Tuesday, March 29, 2016

Core Post 4: Genre In The Air Tonight

Inside or outside? This seems to be the overriding question at the heart of the genre question at the center of today’s readings. On one side, Jean Feuer’s essay on soap opera defines them through reading the text itself, looking at the contradictions as similar to the inherent contradictions to the filmic melodrama. On the other side, Jason Mittell feels more specious about such a textual reading of genre, assuming that readings of genre are problematic without site specific analysis of production. He argues, “Although historical work usually does not engage in such theoretical abstraction or interpretive idealism, many genre historians still posit large-scale shifts or master narratives of a genre” (6). He argues the essential issue is the idea of relying on the text as opposed to the forces outside, that they end up taking much larger issues than supported by the categories.

I’m one of two sides about this. On one, I totally recognize something that Feuer is going toward an excess that does define Dallas and Dynasty and others, and I recognize some of the relational issues to Sirk and Ophuls. But is not excess the defining factor of the 1980s? Is there any stylistic relation to the Michael Jackson MTV videos noted by Mittell, or heck, this opening sequence from the pilot episode of Miami Vice (male melodrama? Cop melodrama?).

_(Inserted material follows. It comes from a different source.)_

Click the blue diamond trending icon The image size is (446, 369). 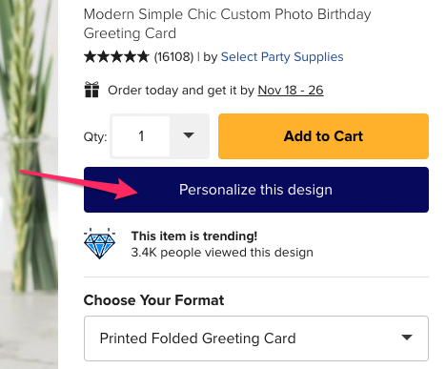pos(100,243)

But what is Feuer ultimately arguing for? Her response is quite clear in this regard: “The emergence of the melodramatic serial in the 1980s represents a radical `response to and expression of cultural contradictions” (16). In a way, Feuer’s analysis is itself a more limiting question than I think Mittell gives it credit for. She leads with one question which is: why do people interpret these films so differently in terms of their politics? Where perhaps Feuer loses her place is her turn specifically to genre, when other Hollywood films (a) are ideologically incoherent and (b) might carry cinematic excess? To this, Feuer contends, “Melodrama, in problematising questions of spectatorship and gender, demands reader-response based modes of analysis such as psychoanalysis” (8), but I think essentializes in the same way that Mittell finds problematic.

I think the major question is this: what would a Mittell-style, site specific discursive analysis look like, and what would its findings be? I assume one then might start analyzing the history of Metromedia and 20th Century Television, which produced the show, and looking at the show’s creator, Aaron Spelling, and how different her 1970s shows, which were not Lear-esque, sitcoms, and tracing their ideological valance (Charlie’s Angels is certainly an ideological minefield), and then understanding the development of the night time soap opera through various practices. It would go on the maybe understand how the use of visual excess could form a capital prestige for audiences that “legitimated” their watching of a soap opera (much in the way the masculine visual codes of 24 “legitimate” the soap opera narrative underneath, as Prof McPhereson argues). For Mittell, however, genre must be obvious, which is how/why he places it at the sites of production—it must be an operational use (by producers, consumers, advertisers, and the texts themselves) recognizable at any moment.


But this brings me finally back around to my defense of Feuer. I don’t think Feuer is saying Dynasty and Dallas are melodramas—I think she would emphatically call them soap operas. Her use of the melodrama seems to be using one text to explain another, and the similarities allow her to use one theory to explain the productive ideological valence of another set of texts. So the real question at the center of this debate is really this: if someone doesn’t use the word melodrama in the creation of a text in the woods, does it actually exist?

1 comment:

  1. I found Feuer's use of the verboten word melodrama especially helpful when thinking about reception of serial drama today. Though as you note Feuer is mostly concerned with textual analysis, a look at (almost equally verboten at the time) TV fans shows that at least some of them were/are aware of and even active participants in the dual readings engendered by melodramatic (or serial dramatic) excess. I'm thinking currently of the fan fiction and fan theories written about shows such as Pretty Little Liars and Once Upon A Time (two aesthetic and spiritual successors to Dynasty). The sheer number of words devoted to rewriting or outright exposing and discussing flaws in these shows leads me to believe that maybe melodrama doesn't need the auteur to problematize its themes. Maybe it's inherent to the genre. Or maybe fans are now so used to modes of storytelling that incorporate dual readings - queer readings being the most popular in this case - that they feel comfortable inserting complex readings onto shows. I'm not sure yet.
    Either way, I agree with you that the word melodrama doesn't quite fit. Still, the structure might help explain the text and/or the audience readings.